Logical look at masks
Having done an introduction to wildcard masks and the cool things you can do with them I thought it might be worth writing about the logic behind both subnet masks and wildcard masks. Masks use two of the most basic logical functions that computers can perform, a logical AND and a logical OR.
Logical AND
Logical AND is a comparison of two bits which produces an output of a single bit. It is quite sensibly named because in order to yield a 1 in the output both of the input bits, input 1 and input 2 must be 1. The table below shows the possible outputs for a logical AND.
Input 1 Input 2 Output 0 0 0 1 0 0 0 1 0 1 1 1
Logical OR
In a logical OR comparison the output is a 1 if input 1 or input 2 is set to 1. The comparison will also return 1 if both inputs are 1; this is slightly different from an XOR (exclusive OR) which will return a 0 of both inputs are 1. XOR is used to calculate parity in RAID 5 because it is possible to find one of the inputs if you have the other input and the XOR output; you just do another XOR. This is how RAID 5 controllers use the parity stripe to rebuild a failed volume.
Input 1 Input 2 OR Output XOR Output 0 0 0 0 1 0 1 1 0 1 1 1 1 1 1 0
Subnet masks
Logical AND functions are used by networked devices to determine if a host address is in a particular subnet. As the network portion of a subnet mask is all ones the network part of the address is preserved and as the host part of the mask is all zeroes those bits return as zeros. In the example below we have a destination address and a local address and subnet. We will apply the AND to both and see if they match.
Local address 192.168.0.94 Binary address 11000000.10101000.00000000.01011110 Subnet mask 255.255.252.0 Binary mask 11111111.11111111.11111100.00000000
Remote address 192.168.3.52 Binary address 11000000.10101000.00000011.00110100
We’ll AND the local address with the mask first, remember we’re looking down the columns for where there is a 1 in the address and the mask.
Local address 11000000.10101000.00000000.01011110 Binary mask 11111111.11111111.11111100.00000000 Result 11000000.10101000.00000000.00000000
Then the same for the destination address and the same mask.
Local address 11000000.10101000.00000011.00110100 Binary mask 11111111.11111111.11111100.00000000 Result 11000000.10101000.00000000.00000000
As the results match we can conclude that they are in the same network.
Wildcard masks
The wildcard mask uses the OR function to match two addresses using a wildcard mask.

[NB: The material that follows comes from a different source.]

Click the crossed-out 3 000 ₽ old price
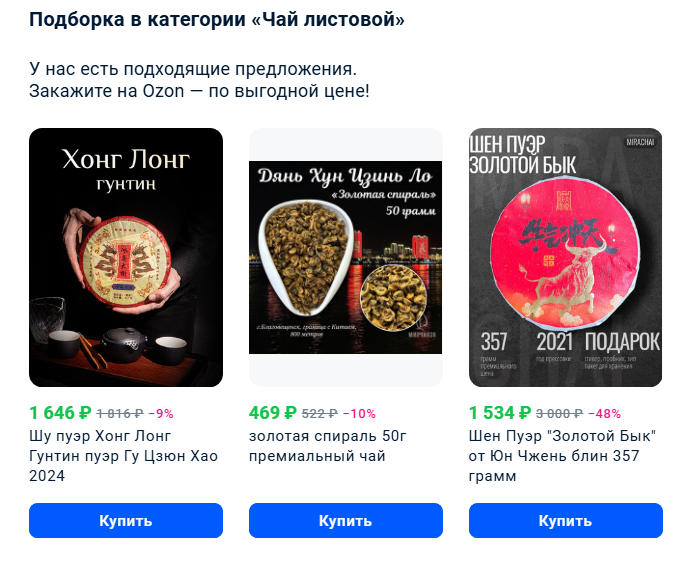The image size is (695, 565). click(559, 413)

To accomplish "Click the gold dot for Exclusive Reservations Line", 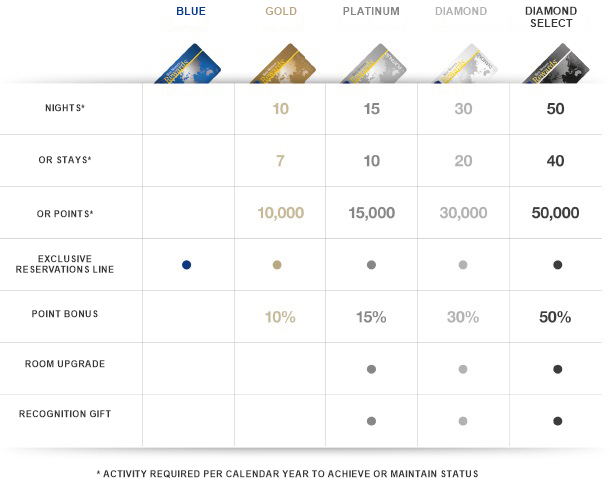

Where the subnet mask effectively changes the host portion of the address to zeroes the wildcard mask changes the wildcard bits to ones so that we can match the rest of the address.
In the first example we’ll use 192.168.0.1 0.0.0.64 and see if the address 192.168.0.65 matches it.
Address 11000000.10101000.00000000.00000001
Wildcard mask 00000000.00000000.00000000.01000000
Match address 11000000.10101000.00000000.01000001
We’ll start with the address and mask combination followed by the address we want to match and the mask.
Address 11000000.10101000.00000000.00000001 Wildcard mask 00000000.00000000.00000000.01000000 Result 11000000.10101000.00000000.01000001
Match address 11000000.10101000.00000000.01000001 Wildcard mask 00000000.00000000.00000000.01000000 Result 11000000.10101000.00000000.01000001
The results both match so the address would match the ACL.
In the second example the ACL is 0.0.0.0 255.255.255.254 and we’ll try matching 10.0.0.1 and 10.0.0.2
ACL 00000000.00000000.00000000.00000000 Wildcard mask 11111111.11111111.11111111.11111110 Result 11111111.11111111.11111111.11111110
10.0.0.1 00001010.00000000.00000000.00000001 Wildcard mask 11111111.11111111.11111111.11111110 Result 11111111.11111111.11111111.11111111
10.0.0.2 00001010.00000000.00000000.00000010 Wildcard mask 11111111.11111111.11111111.11111110 Result 11111111.11111111.11111111.11111110
First address doesn’t match but the second one does.